Bringing people together beyond faith

Iftar brings families and communities together, allowing everyone to celebrate their faith and cultural differences, and this was indeed one such occasion. There were people from different faiths and communities who had come together, bound by the spirit of oneness. 

Bohri Way Of Iftar

The experience was unique and very different from all the iftars I have witnessed to date. The friend is a Bohri Muslim (a very close-knit community) with some very distinct practices and traditions. For the Bohri community, it is food that brings and binds them together; food is integral to their culture. So being called for an iftar, which is also a very close-knit affair for them, was of very high significance; it signified them welcoming us and making us a part of their world.

The Iftar Feast

When it was time for Iftar, we were all offered a date to break our fast along with the hosts. That began the preparations. Their kitchen was in full swing, with a multiple-course meal being prepared for the feast, and the fragrant aroma of food wafted through the kitchen. Once the food was ready, large mats were placed on the floor called Safra, then came an elevated stand called Tarakti, followed by a large thaali called the thaal.

Significance of Salt

Once the thaal was placed, we were asked to sit around the thaal. Till all the members were not seated around the thaal the food wasn’t served. Waiting in anticipation, we were offered a small bowl of salt by the youngest member seated around the thaal. The significance of this custom is that salt is perceived as a cleanser and balancer, helps balance the taste buds, and therefore heightens the taste of food.

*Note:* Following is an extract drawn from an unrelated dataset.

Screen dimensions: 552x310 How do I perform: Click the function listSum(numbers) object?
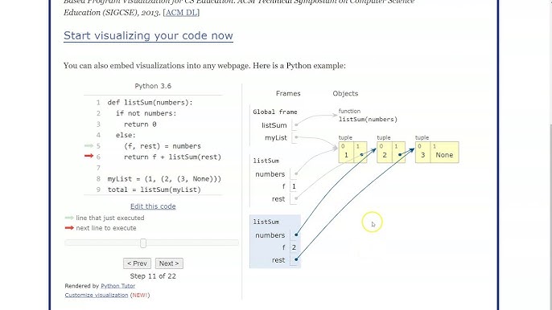click(368, 116)
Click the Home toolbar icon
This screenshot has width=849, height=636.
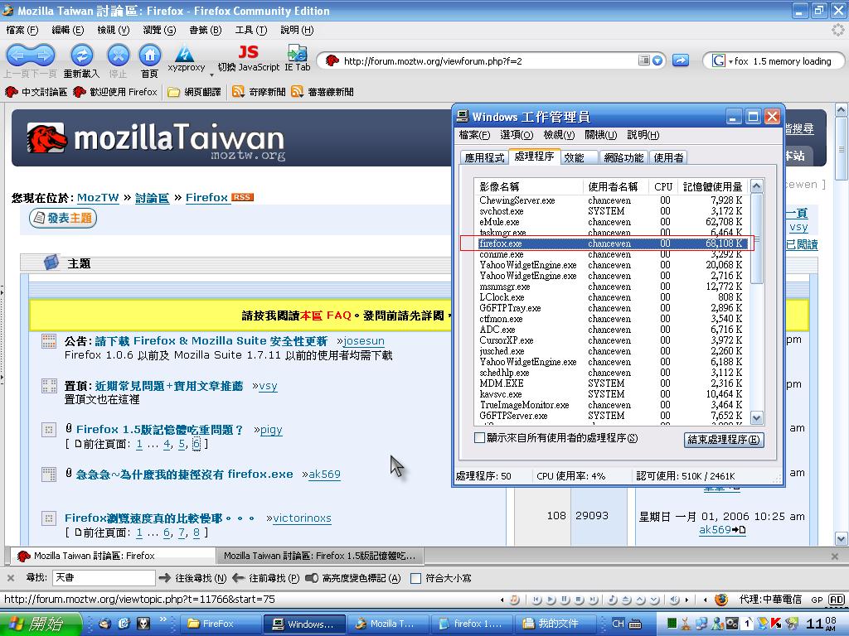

No waste, a taste to remember

After the salt tasting came a bowl of dessert (pav halwa). A meal always starts with desserts (perceived as auspicious). We were all handed disposable spoons, and each of us used our side of the thaal as our plate.

Then came the starters: fried cauliflower, raita, and tikkas with multiple chutneys. All food on the thaal had to be finished before the next course and the list of dishes arrived. The Bohris believe in no wastage of food.

The main course had some amazing, finger-licking food and started with a sweet (extremely healthy, low-sugar custard packed with fruits) and biriyani that we couldn’t stop eating, along with some fried papad.

It was a very unique experience we had, and we felt extremely privileged to be included in a personal experience like this.

Giving back: Charity as part of the celebration

There was a little handcrafted donation box kept as well, a box made by their 9-year-old. A tradition started by him is that every year those who come for iftar contribute to that box, which is eventually used to buy food for the poor and needy.